The biggest regional natural gas development is the gas production in the Marcellus Shale, a geographic formation in the Appalachian Basin. The Northeast, long accustomed to being "at the end of the pipeline," now finds itself located next to - and indeed on top of - one of the largest natural gas basins in the U.S.

Location

This shale gas formation extends from West Virginia into Ohio, Pennsylvania and New York.
As shown in the map, its geographic area (around 95,000 square miles) is quite large, leading to great expectations for the ultimate size of the economically recoverable resource base.

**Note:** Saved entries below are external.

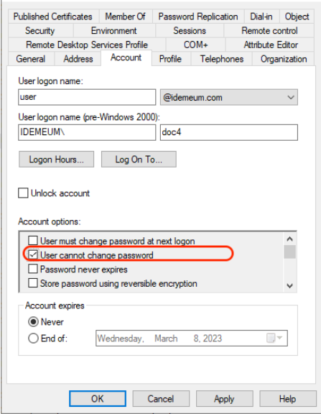Check the Unlock account checkbox
This screenshot has width=321, height=414.
pyautogui.click(x=23, y=193)
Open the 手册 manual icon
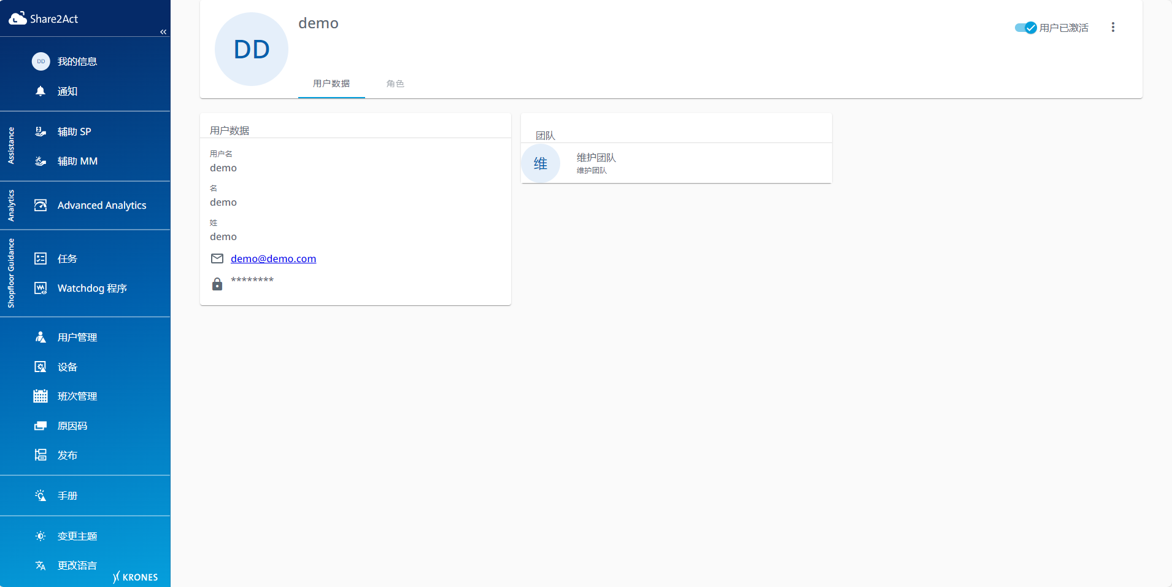Viewport: 1172px width, 587px height. tap(40, 496)
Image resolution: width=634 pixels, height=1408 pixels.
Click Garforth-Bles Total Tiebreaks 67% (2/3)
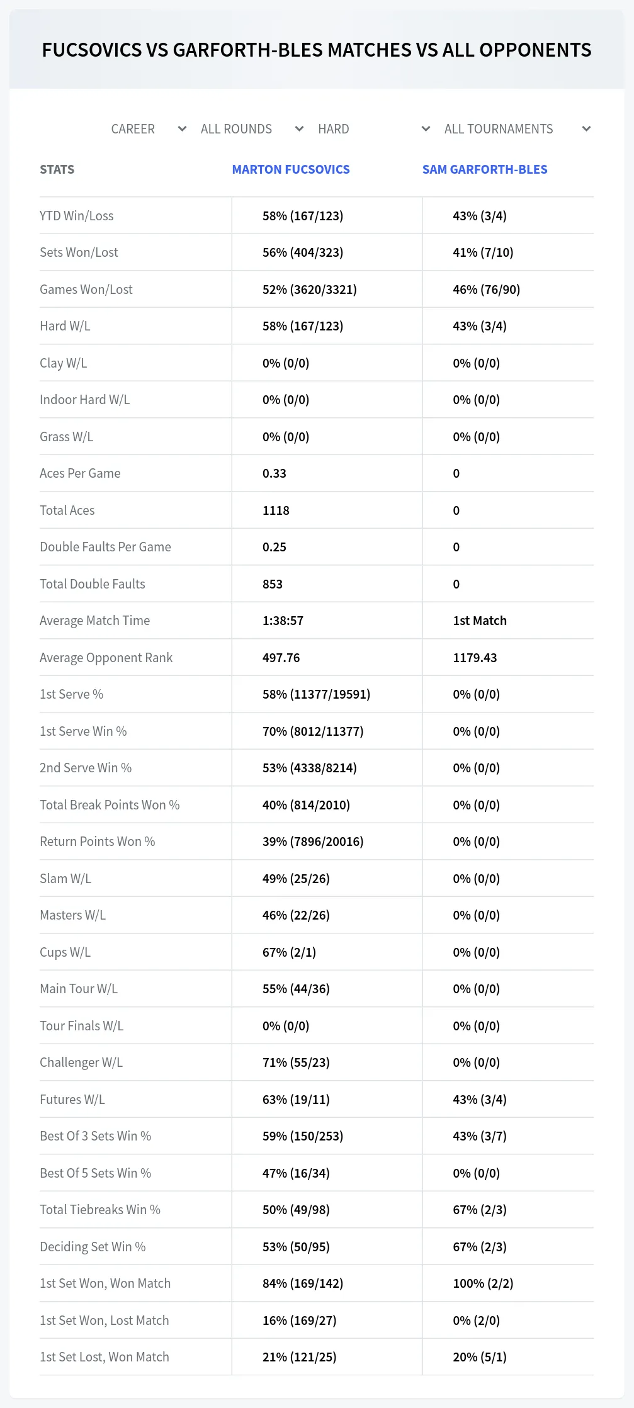[480, 1210]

In a July 2011 report, the U.S. Energy information Administration (EIA) reported the share of Marcellus acreage by state as follows: Pennsylvania, 35.35%; West Virginia, 21.33%; New York, 20.06%; Ohio, 18.19%; Virginia, 3.85%; and Maryland, 1.09%.

Appalachian Production

The Marcellus/Appalachian Shale region is now the largest shale gas producing region in the U.S. - and is estimated to have the largest resource base.
Output had grown to 30 Bcf/d in late-2018. Regarding shale gas, U.S. EIA observed in August 2018 that "Gross production of natural gas in the United States has generally been increasing for more than a decade and in recent months has been more than 10% higher compared with the same months in 2017. This growth has been driven by production in the Appalachian Basin in the Northeast, the Permian Basin in western Texas and New Mexico, and the Haynesville Shale in Texas and Louisiana. These three regions collectively accounted for less than 15% of total U.S. natural gas production as recently as in 2007, but now they account for nearly 50% of total production." Annual production in Pennsylvania alone has grown from 1 trillion cubic feet (Tcf) per year in 2011 to over 5.3 Tcf in 2017. Pennsylvania is now the second largest gas producing state in the U.S., after Texas.
In October 2017, the Kleinman Center for Energy Policy at the University of Pennsylvania released a report by Christina Simeone entitled: Pennsylvania's Gas Decade: Insights into Consumer Pricing Impacts from Shale Gas (2007- 2016). Regarding production, it notes: "Between 2007 and 2016, Pennsylvania's annual natural gas production levels grew by almost 2,800%. The increase was larger than in any other major gas producing state, and made Pennsylvania the biggest driver of America's 32% increase in annual natural gas production. In 2007, Pennsylvania produced less than one percent of the nation's annual gas supply; by 2016 the state contributed over 16% of national annual production."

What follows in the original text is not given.